TASK DETAILS:
In the data below, repeat the line containing "1543x847 pixels. Task: Open" and every following line exactly, up to and including the last line. Exclude pictures.

RECORDS TO PROCESS:
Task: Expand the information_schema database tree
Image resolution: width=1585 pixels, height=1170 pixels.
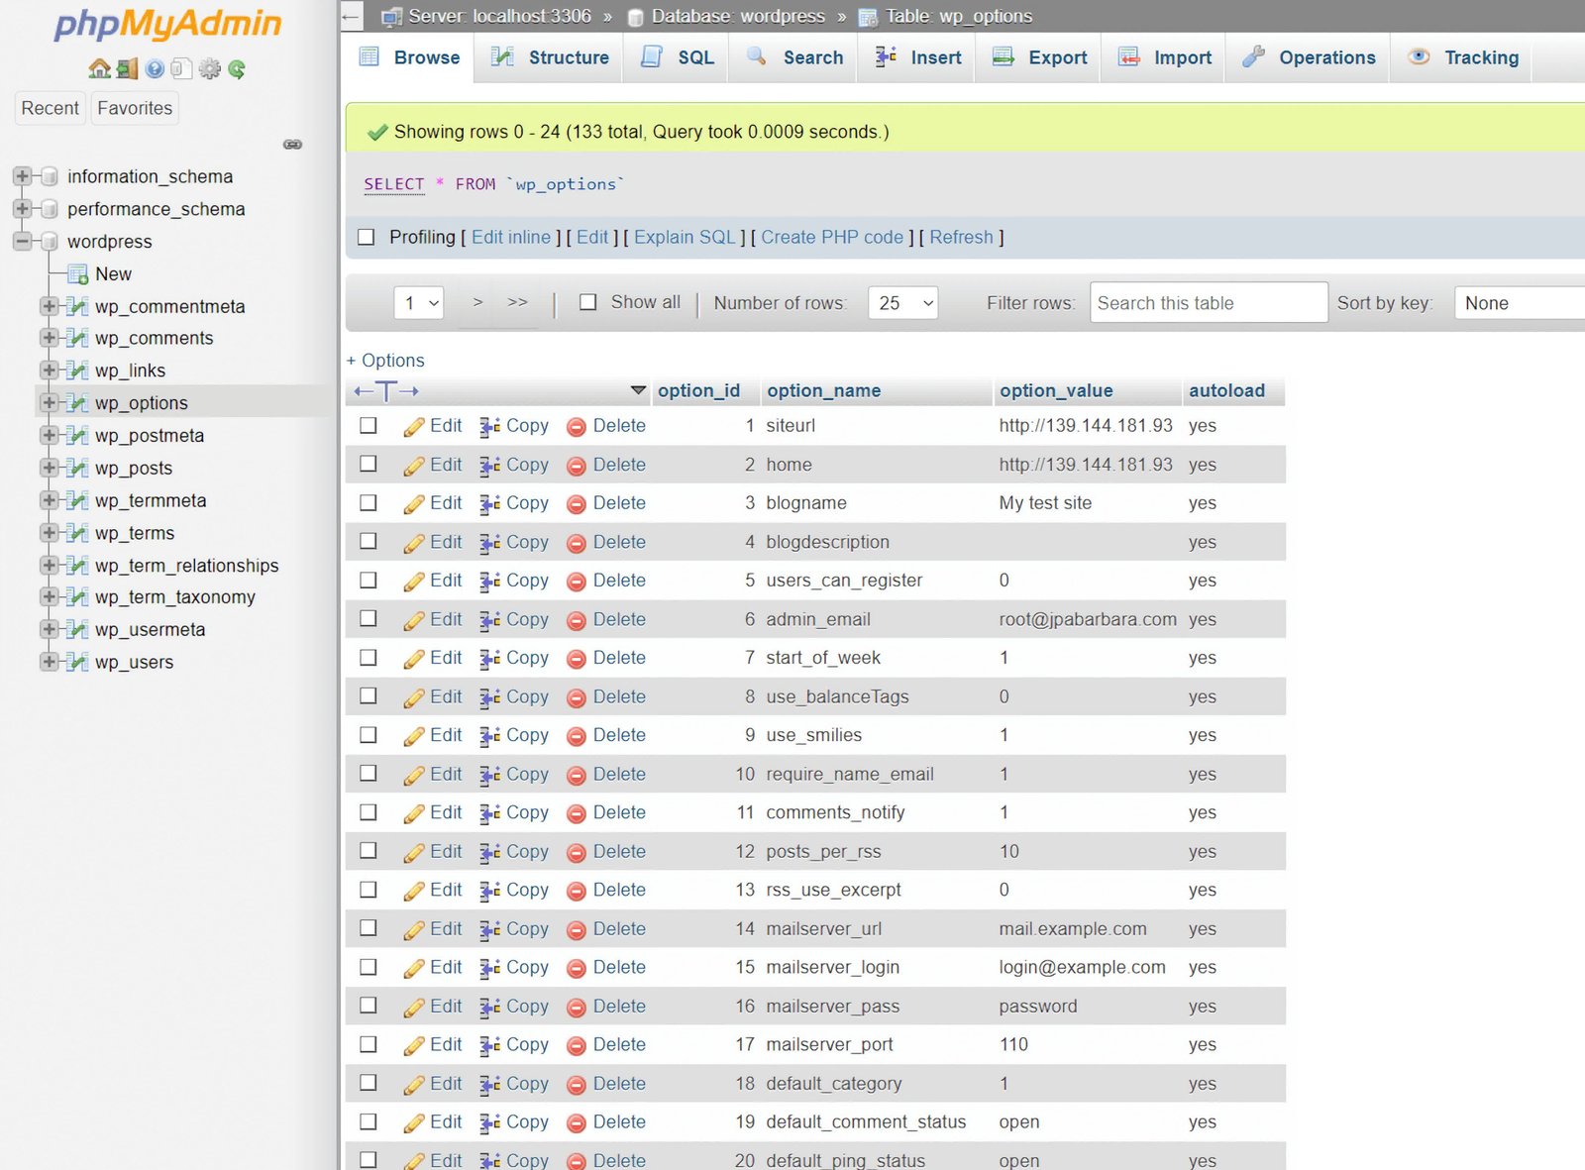Action: [x=22, y=177]
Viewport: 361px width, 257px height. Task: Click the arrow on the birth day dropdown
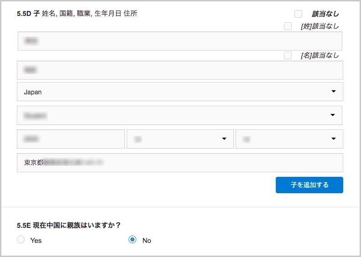(x=333, y=139)
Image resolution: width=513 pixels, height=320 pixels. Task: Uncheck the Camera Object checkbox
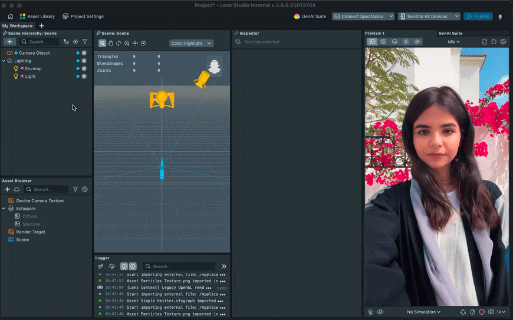(84, 53)
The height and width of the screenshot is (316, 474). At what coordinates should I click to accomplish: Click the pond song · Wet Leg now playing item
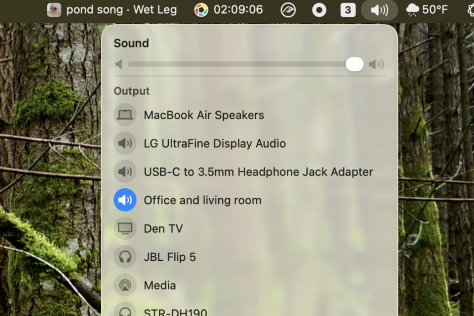[121, 10]
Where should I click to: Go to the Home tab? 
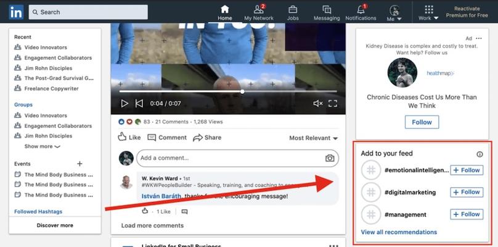click(x=224, y=13)
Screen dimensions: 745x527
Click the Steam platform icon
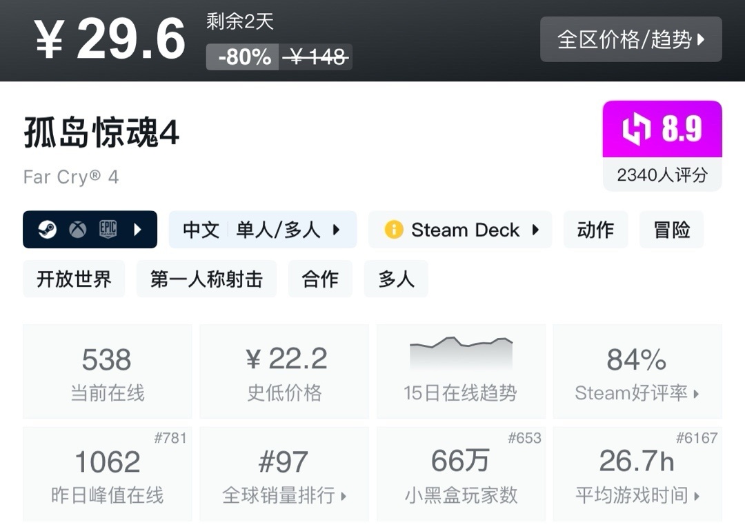pyautogui.click(x=47, y=230)
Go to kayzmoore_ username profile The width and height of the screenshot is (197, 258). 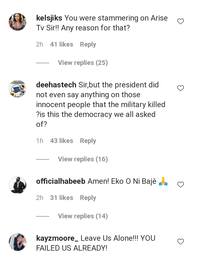(57, 238)
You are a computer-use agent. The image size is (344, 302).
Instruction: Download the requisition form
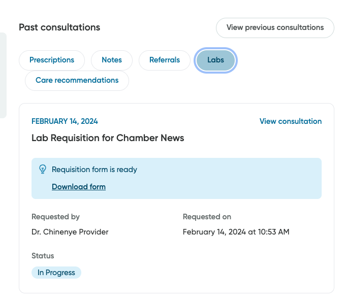[x=79, y=187]
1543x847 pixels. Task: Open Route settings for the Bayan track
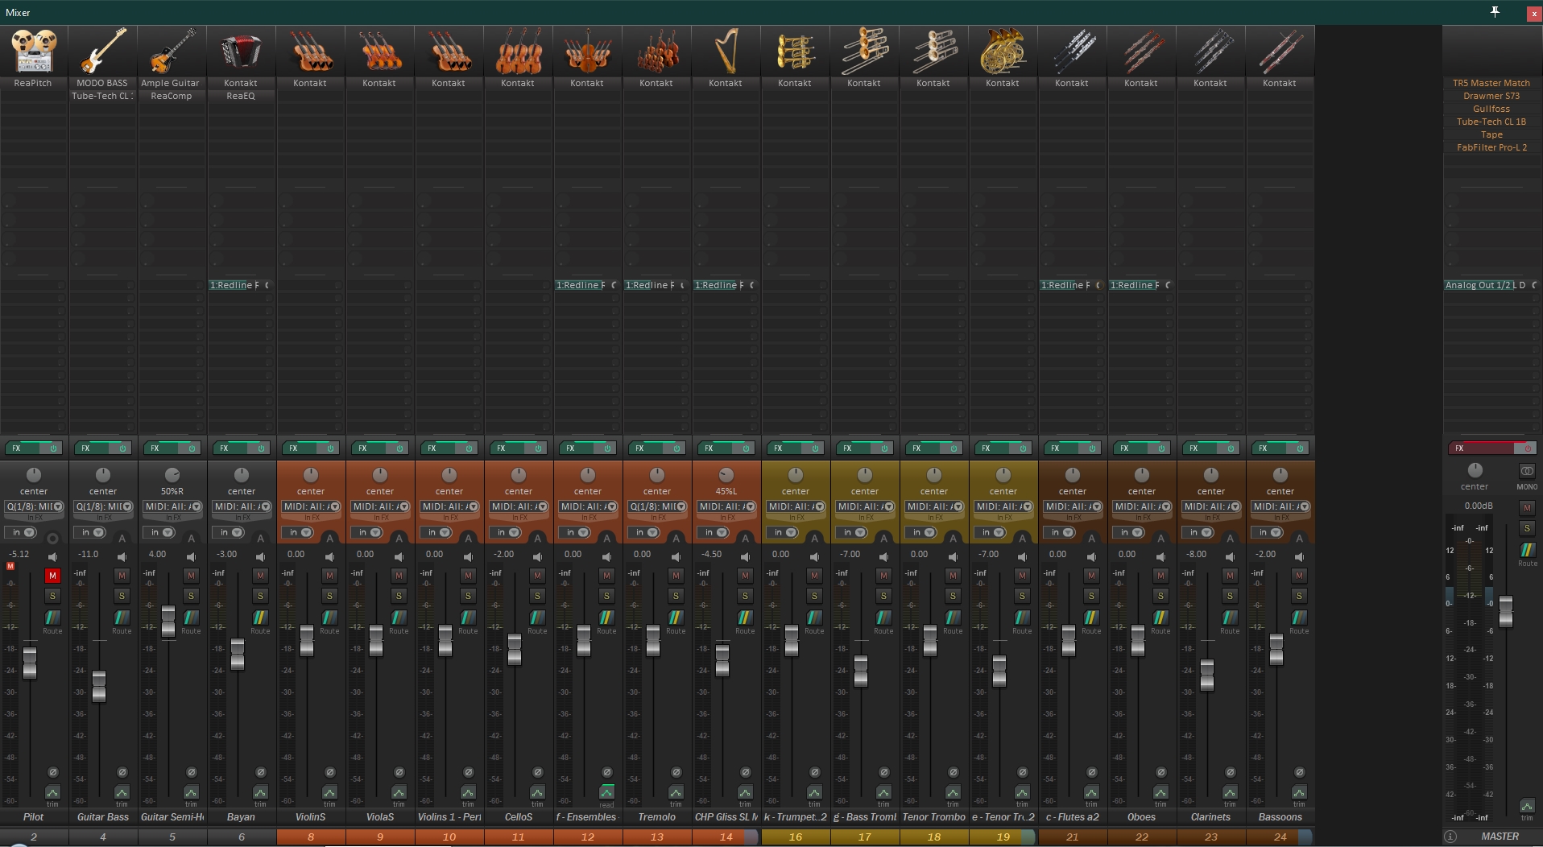coord(260,618)
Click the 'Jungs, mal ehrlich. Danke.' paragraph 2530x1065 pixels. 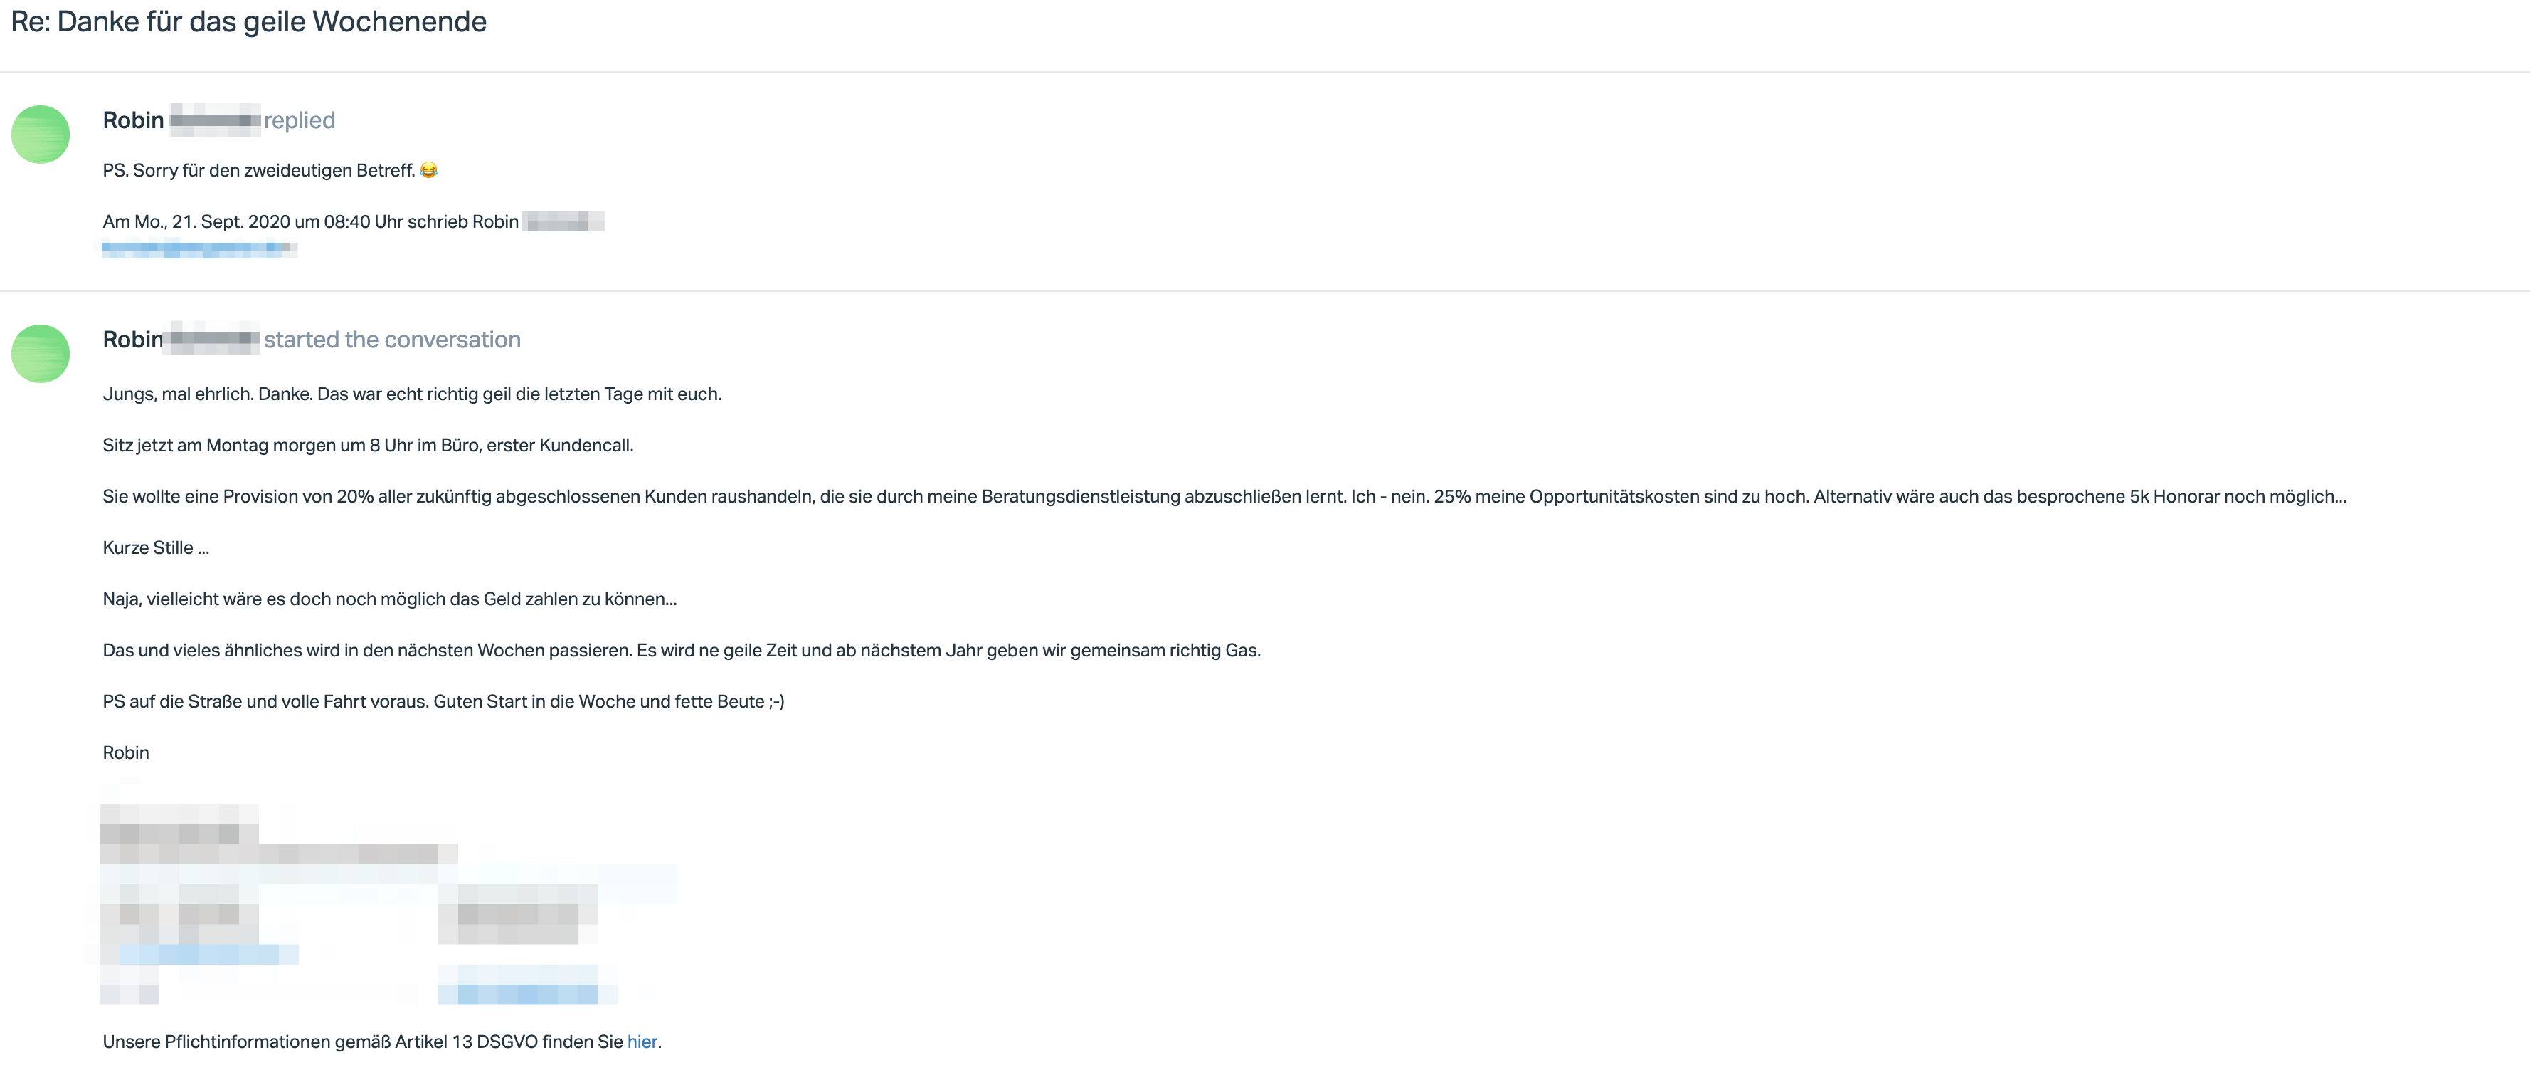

RESPONSE BOX:
1543x847 pixels. Task: Open Route settings for the Bayan track
coord(260,618)
Click the 'Jungs, mal ehrlich. Danke.' paragraph 2530x1065 pixels. 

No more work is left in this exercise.